Dataset items
* * *
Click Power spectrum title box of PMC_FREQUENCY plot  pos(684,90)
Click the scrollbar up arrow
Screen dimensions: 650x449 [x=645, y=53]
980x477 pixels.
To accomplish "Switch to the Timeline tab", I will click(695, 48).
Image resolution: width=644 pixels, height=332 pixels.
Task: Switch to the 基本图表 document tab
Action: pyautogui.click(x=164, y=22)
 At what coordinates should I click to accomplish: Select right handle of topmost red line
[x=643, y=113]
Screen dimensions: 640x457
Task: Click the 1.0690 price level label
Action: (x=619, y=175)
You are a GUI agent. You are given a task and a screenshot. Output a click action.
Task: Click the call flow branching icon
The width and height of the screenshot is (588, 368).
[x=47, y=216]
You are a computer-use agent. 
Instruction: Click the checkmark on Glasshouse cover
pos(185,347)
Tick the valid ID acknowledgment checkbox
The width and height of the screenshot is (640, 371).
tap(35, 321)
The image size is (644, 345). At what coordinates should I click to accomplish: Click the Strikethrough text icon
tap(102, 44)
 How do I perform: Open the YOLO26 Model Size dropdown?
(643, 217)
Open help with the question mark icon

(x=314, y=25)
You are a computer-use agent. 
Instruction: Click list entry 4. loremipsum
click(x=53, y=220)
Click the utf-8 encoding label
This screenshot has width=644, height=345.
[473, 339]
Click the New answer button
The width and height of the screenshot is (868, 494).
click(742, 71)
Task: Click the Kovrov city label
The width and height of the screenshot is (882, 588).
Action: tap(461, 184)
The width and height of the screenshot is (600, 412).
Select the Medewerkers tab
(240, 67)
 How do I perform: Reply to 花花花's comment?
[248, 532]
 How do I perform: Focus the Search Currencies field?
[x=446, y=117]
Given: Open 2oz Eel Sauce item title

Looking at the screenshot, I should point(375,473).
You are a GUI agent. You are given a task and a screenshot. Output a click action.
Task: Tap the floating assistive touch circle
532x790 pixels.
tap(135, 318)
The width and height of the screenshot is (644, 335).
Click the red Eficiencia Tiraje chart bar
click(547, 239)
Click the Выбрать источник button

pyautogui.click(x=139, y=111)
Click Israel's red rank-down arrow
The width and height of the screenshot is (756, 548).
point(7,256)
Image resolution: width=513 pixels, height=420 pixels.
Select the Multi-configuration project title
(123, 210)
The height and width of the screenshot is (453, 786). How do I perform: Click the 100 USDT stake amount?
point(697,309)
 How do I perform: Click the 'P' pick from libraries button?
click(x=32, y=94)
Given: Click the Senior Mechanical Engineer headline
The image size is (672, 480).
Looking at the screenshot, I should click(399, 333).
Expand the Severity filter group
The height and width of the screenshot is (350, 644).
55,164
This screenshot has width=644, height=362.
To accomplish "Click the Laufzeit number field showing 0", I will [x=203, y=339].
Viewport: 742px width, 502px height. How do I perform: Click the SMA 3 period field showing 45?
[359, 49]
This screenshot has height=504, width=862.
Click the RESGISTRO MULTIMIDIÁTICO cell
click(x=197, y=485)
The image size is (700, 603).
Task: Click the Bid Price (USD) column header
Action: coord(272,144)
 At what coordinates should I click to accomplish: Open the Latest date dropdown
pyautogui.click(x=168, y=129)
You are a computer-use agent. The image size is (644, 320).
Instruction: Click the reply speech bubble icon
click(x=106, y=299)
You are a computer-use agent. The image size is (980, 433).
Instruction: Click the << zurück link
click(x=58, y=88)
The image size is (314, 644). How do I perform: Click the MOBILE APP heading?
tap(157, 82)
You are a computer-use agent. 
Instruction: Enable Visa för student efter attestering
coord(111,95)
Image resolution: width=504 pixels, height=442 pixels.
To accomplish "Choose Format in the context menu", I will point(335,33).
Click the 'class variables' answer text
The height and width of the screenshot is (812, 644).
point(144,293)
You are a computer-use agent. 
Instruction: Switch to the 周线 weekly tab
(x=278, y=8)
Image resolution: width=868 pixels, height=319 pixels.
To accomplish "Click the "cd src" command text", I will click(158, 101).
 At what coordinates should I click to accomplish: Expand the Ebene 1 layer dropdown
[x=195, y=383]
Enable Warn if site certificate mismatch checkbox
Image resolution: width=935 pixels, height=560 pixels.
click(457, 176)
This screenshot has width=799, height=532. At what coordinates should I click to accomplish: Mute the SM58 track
* * *
Problem statement: Nothing in the records above may be left out when you repeat them exactly.

Task response:
Click Power spectrum title box of PMC_FREQUENCY plot  pos(684,90)
Click the scrollbar up arrow
Screen dimensions: 650x449 [x=645, y=53]
980x477 pixels.
To accomplish "Switch to the Timeline tab", I will click(695, 48).
Image resolution: width=644 pixels, height=332 pixels.
Task: Switch to the 基本图表 document tab
Action: pyautogui.click(x=164, y=22)
 At what coordinates should I click to accomplish: Select right handle of topmost red line
[x=643, y=113]
Screen dimensions: 640x457
Task: Click the 1.0690 price level label
Action: (x=619, y=175)
You are a GUI agent. You are given a task and a screenshot. Output a click action.
Task: Click the call flow branching icon
The width and height of the screenshot is (588, 368).
[x=47, y=216]
You are a computer-use agent. 
Instruction: Click the checkmark on Glasshouse cover
pos(185,347)
Tick the valid ID acknowledgment checkbox
The width and height of the screenshot is (640, 371).
tap(35, 321)
The image size is (644, 345). At what coordinates should I click to accomplish: Click the Strikethrough text icon
tap(102, 44)
 How do I perform: Open the YOLO26 Model Size dropdown?
(643, 217)
Open help with the question mark icon

(x=314, y=25)
You are a computer-use agent. 
Instruction: Click list entry 4. loremipsum
click(x=53, y=220)
Click the utf-8 encoding label
This screenshot has width=644, height=345.
[473, 339]
Click the New answer button
The width and height of the screenshot is (868, 494).
click(742, 71)
Task: Click the Kovrov city label
The width and height of the screenshot is (882, 588).
Action: tap(461, 184)
The width and height of the screenshot is (600, 412).
Select the Medewerkers tab
(240, 67)
 How do I perform: Reply to 花花花's comment?
[248, 532]
 How do I perform: Focus the Search Currencies field?
[x=446, y=117]
Given: Open 2oz Eel Sauce item title

Looking at the screenshot, I should point(375,473).
You are a GUI agent. You are given a task and a screenshot. Output a click action.
Task: Tap the floating assistive touch circle
532x790 pixels.
tap(135, 318)
The width and height of the screenshot is (644, 335).
Click the red Eficiencia Tiraje chart bar
click(547, 239)
Click the Выбрать источник button

pyautogui.click(x=139, y=111)
Click Israel's red rank-down arrow
The width and height of the screenshot is (756, 548).
point(7,256)
Image resolution: width=513 pixels, height=420 pixels.
Select the Multi-configuration project title
(123, 210)
The height and width of the screenshot is (453, 786). How do I perform: Click the 100 USDT stake amount?
point(697,309)
 How do I perform: Click the 'P' pick from libraries button?
click(x=32, y=94)
Given: Click the Senior Mechanical Engineer headline
The image size is (672, 480).
Looking at the screenshot, I should click(399, 333).
Expand the Severity filter group
The height and width of the screenshot is (350, 644).
55,164
This screenshot has width=644, height=362.
To accomplish "Click the Laufzeit number field showing 0", I will [x=203, y=339].
Viewport: 742px width, 502px height. How do I perform: Click the SMA 3 period field showing 45?
[359, 49]
This screenshot has height=504, width=862.
Click the RESGISTRO MULTIMIDIÁTICO cell
click(x=197, y=485)
The image size is (700, 603).
Task: Click the Bid Price (USD) column header
Action: coord(272,144)
 At what coordinates should I click to accomplish: Open the Latest date dropdown
pyautogui.click(x=168, y=129)
You are a computer-use agent. The image size is (644, 320).
Instruction: Click the reply speech bubble icon
click(x=106, y=299)
You are a computer-use agent. The image size is (980, 433).
Instruction: Click the << zurück link
click(x=58, y=88)
The image size is (314, 644). How do I perform: Click the MOBILE APP heading?
tap(157, 82)
You are a computer-use agent. 
Instruction: Enable Visa för student efter attestering
coord(111,95)
Image resolution: width=504 pixels, height=442 pixels.
To accomplish "Choose Format in the context menu", I will point(335,33).
Click the 'class variables' answer text
The height and width of the screenshot is (812, 644).
point(144,293)
You are a computer-use agent. 
Instruction: Switch to the 周线 weekly tab
(x=278, y=8)
Image resolution: width=868 pixels, height=319 pixels.
To accomplish "Click the "cd src" command text", I will click(158, 101).
 At what coordinates should I click to accomplish: Expand the Ebene 1 layer dropdown
[x=195, y=383]
Enable Warn if site certificate mismatch checkbox
Image resolution: width=935 pixels, height=560 pixels.
click(457, 176)
This screenshot has width=799, height=532. At what coordinates should I click to accomplish: Mute the SM58 track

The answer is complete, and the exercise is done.